Zhang performed a pas de deux from Don Quixote partnering a very confident Isabelle Brouwers. Apart from a few irregular moments in the partnering, both were on fine form and grew in confidence as each turn and balance hit the mark. Zhang’s technique has a quality finish and his joy in achievement is palpable. What may well have tipped the vote in his favour was his compelling contemporary solo. Using Saint-Saëns’ music, he choreographed a Dying Swan: the movement powerful, at times almost acrobatic, but with keen sensitivity to the musical phrasing.

Jeanette Kakareka in Lost in Thought. Photo © ASH

Jeanette Kakareka in Lost in Thought.
Photo © ASH

Vitor Menezes’ solo, Roland Petit’s Nutcracker solo to ETA Hoffman’s music, provided an excellent platform for both his strong technique and equally strong interpretation. For their pas de deux, he and Anjuli Hudson danced Satanella. This is a popular competition choice but its saccharine sweetness is better suited to junior categories and did them few favours.

Jeanette Kakareka, with exquisite legs and feet and a soulful demeanour, made a beautiful Nikiya until an unsteady moment in one of the arabesque turns unnerved her and she never quite recovered. Max Westwell as Solor, had the power for the big jumps but struggled to get a clean finish. Kakareka, had the best of the female solos in Juanjo Arques’ Lost in Thought; an inspired contemporary solo that gave opportunities to show both her quality of movement and expression. Katja Khaniukova, a newcomer who is making her mark in the company danced a very credible Medora with Ken Saruhashi, a non-competing partner standing in for James Streeter, who unfortunately sustained an injury.

It is always a thrill to have live music but with the musicians on stage I wonder whether the loss of crucial stage space and the indomitable Gavin Sutherland’s stiff neck – from having to conduct the orchestra at the back and watch the dancers in front – was worth it. Competitions, alas, need to prioritise the individual performance rather than the artistic whole. However it was a great treat to have Julia Richter accompanying the prize winners from last year, Alison McWhinney and Junor Souza, who gave a deeply felt rendition of Liam Scarlett’s pas de deux from No Man’s Land.

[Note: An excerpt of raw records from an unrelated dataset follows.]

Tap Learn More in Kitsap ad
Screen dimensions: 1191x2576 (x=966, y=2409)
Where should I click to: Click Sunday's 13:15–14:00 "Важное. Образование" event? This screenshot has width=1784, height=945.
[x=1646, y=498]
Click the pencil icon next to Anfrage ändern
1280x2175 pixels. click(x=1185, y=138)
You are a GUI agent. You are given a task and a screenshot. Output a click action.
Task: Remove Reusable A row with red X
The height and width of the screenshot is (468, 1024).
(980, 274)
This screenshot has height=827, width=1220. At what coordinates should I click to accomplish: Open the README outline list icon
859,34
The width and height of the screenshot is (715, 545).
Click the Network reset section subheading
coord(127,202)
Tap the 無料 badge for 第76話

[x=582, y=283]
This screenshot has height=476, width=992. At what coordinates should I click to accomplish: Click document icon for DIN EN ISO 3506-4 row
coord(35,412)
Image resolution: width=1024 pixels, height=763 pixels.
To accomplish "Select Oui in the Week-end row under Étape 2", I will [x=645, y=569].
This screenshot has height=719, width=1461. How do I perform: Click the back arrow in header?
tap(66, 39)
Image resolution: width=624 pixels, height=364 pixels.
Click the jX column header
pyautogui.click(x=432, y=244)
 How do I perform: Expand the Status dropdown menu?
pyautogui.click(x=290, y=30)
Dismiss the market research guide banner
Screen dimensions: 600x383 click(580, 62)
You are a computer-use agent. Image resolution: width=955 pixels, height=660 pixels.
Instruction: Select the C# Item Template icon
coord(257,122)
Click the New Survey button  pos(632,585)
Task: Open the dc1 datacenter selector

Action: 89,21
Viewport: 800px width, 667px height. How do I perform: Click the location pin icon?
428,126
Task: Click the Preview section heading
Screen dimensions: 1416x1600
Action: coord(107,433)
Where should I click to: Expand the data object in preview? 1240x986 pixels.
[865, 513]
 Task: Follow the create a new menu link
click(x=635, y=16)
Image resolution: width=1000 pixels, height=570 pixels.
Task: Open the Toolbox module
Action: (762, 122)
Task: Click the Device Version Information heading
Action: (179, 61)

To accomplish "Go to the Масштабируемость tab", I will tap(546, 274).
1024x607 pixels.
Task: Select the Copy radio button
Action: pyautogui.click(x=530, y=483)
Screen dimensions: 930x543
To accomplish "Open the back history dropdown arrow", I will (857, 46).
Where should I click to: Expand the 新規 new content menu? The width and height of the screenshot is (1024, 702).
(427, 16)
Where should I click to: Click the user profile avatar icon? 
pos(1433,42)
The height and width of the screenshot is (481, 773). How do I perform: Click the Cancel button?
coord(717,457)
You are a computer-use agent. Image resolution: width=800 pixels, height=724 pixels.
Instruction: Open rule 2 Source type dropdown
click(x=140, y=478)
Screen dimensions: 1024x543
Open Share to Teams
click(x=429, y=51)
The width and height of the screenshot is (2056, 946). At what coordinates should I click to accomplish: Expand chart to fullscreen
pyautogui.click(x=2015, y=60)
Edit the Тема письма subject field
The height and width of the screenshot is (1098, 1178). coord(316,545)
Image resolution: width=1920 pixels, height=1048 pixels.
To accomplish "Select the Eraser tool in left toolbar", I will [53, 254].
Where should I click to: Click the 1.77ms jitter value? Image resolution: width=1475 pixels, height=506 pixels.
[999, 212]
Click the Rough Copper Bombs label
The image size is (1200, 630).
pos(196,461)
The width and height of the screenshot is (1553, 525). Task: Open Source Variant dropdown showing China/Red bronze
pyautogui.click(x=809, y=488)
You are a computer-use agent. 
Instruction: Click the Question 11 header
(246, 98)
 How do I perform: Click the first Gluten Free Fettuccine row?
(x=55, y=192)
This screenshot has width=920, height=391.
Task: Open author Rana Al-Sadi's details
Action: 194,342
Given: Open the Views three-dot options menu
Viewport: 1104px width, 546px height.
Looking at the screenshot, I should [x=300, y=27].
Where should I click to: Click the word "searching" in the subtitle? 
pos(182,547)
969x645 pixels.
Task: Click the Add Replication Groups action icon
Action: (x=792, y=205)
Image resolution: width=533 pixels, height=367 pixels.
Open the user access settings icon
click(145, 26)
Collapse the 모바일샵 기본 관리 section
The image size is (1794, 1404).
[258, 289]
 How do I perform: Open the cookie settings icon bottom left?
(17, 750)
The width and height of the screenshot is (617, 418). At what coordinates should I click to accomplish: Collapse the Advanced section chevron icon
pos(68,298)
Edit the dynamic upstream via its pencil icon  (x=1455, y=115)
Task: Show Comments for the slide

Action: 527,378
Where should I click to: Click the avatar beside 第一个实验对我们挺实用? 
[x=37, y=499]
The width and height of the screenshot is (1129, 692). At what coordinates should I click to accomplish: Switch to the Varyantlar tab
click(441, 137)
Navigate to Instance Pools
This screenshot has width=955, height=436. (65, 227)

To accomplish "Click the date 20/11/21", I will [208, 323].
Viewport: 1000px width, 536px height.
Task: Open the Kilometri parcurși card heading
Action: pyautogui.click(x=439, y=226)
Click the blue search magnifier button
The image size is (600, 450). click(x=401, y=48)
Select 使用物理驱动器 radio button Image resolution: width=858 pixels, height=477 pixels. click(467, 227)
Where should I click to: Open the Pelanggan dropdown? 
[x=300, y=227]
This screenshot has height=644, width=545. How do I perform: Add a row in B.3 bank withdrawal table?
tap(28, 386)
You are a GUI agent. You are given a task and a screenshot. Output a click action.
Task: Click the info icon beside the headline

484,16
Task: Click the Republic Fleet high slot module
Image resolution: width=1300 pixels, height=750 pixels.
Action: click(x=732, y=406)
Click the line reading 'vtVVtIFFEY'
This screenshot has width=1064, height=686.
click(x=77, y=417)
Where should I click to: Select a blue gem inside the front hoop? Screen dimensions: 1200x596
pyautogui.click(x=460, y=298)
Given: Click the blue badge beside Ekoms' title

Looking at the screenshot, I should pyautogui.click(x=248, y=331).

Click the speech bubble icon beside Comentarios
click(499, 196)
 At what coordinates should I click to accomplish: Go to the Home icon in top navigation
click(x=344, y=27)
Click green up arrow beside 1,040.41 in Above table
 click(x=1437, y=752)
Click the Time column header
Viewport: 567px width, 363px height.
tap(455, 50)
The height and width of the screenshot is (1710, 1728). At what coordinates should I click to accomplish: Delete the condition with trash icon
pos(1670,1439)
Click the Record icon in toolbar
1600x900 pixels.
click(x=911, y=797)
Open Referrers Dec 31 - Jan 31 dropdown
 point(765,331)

The other prize of the evening the People’s Choice Award, chosen by audiences across the UK, went to an overjoyed Laurretta Summerscales. And a mention for Laurent Liotardo whose films gave a succinct insight into each of the competitors. As these preceded the contemporary solos, which were new to most of the audience, details of what was to follow would have been helpful.